Create TMEM tensor view at the given column address.

def __init__(addr: TmemAddress) -> Self

Create TMEM tensor view from a TmemAddress.

offset​

def offset(self) -> Int

TMEM column address for this tensor.

Returns:

Int

address​

def address(self) -> TmemAddress

Get TmemAddress for low-level fragment operations.

Returns:

TmemAddress

load_upper​

def load_upper[repeat: Int = 1](self) -> InlineArray[Scalar[dtype], (4 * repeat)]

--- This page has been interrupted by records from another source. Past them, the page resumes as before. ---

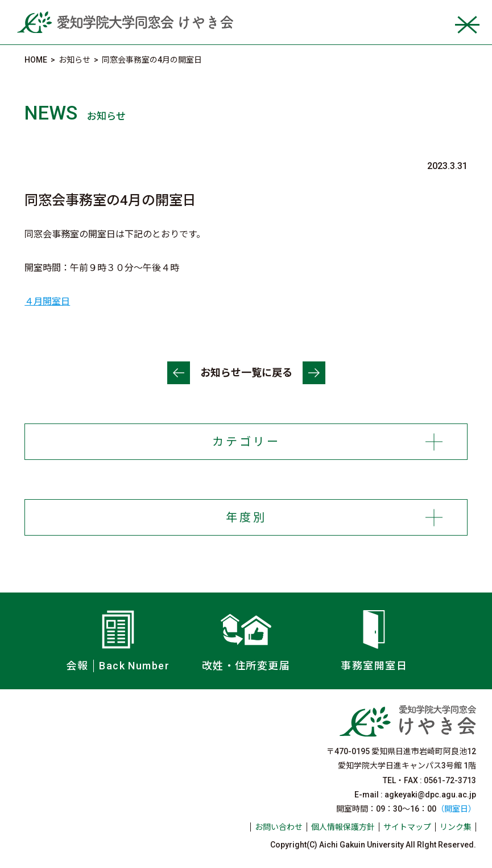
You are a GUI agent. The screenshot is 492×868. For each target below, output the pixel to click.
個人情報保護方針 (343, 827)
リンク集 (456, 827)
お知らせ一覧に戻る (246, 372)
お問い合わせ (279, 827)
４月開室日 (47, 301)
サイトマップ (407, 827)
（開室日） (456, 809)
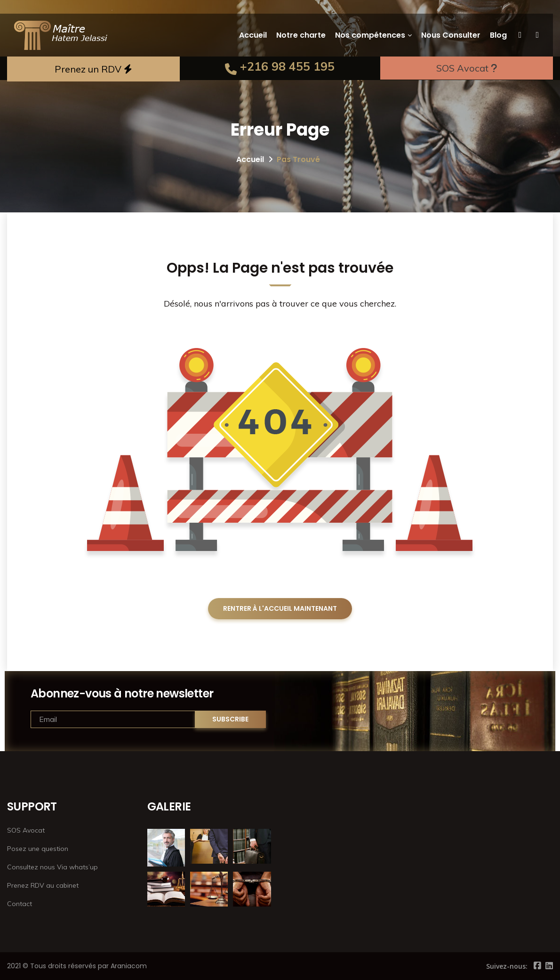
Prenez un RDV (93, 69)
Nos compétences (370, 35)
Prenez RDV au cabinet (43, 885)
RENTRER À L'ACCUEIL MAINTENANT (280, 608)
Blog (498, 35)
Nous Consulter (451, 35)
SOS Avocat (466, 68)
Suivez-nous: (507, 966)
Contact (19, 904)
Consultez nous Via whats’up (52, 867)
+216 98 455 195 (280, 66)
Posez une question (38, 849)
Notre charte (301, 35)
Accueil (253, 35)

Load upper accumulator fragment (rows 0-15).

Parameters:

  • ​repeat (Int): Number of times to repeat the load pattern.

Returns:

InlineArray[Scalar[dtype], (4 * repeat)]: InlineArray containing the upper fragment data.

load_lower​

def load_lower[repeat: Int = 1](self) -> InlineArray[Scalar[dtype], (4 * repeat)]

Load lower accumulator fragment (rows 16-31).

Parameters:

  • ​repeat (Int): Number of times to repeat the load pattern.

Returns:

InlineArray[Scalar[dtype], (4 * repeat)]: InlineArray containing the lower fragment data.

store_upper​

def store_upper[repeat: Int = 1](self, data: InlineArray[Scalar[dtype], (4 * repeat)])

Store upper accumulator fragment (rows 0-15).

Parameters:

  • ​repeat (Int): Number of times to repeat the store pattern.

Args:

store_lower​

def store_lower[repeat: Int = 1](self, data: InlineArray[Scalar[dtype], (4 * repeat)])

Store lower accumulator fragment (rows 16-31).

Parameters:

  • ​repeat (Int): Number of times to repeat the store pattern.

Args:

load_fragments​

def load_fragments[repeat: Int = 1](self) -> TmemFragments[dtype, (4 * repeat), is_lower_required=Self.is_lower_required]

Load both upper and lower fragments in one call.

Handles is_lower_required automatically based on layout.

Parameters:

  • ​repeat (Int): Number of times to repeat the load pattern.

Returns:

TmemFragments[dtype, (4 * repeat), is_lower_required=Self.is_lower_required]: TmemFragments containing upper and (conditionally) lower data.

store_fragments​

def store_fragments[repeat: Int = 1](self, frags: TmemFragments[dtype, (4 * repeat), is_lower_required=Self.is_lower_required])

Store both upper and lower fragments in one call.

Handles is_lower_required automatically based on layout.

Parameters:

  • ​repeat (Int): Number of times to repeat the store pattern.

Args:

wait_load​

static def wait_load()

Wait for TMEM load operations to complete.

wait_store​

static def wait_store()

Wait for TMEM store operations to complete.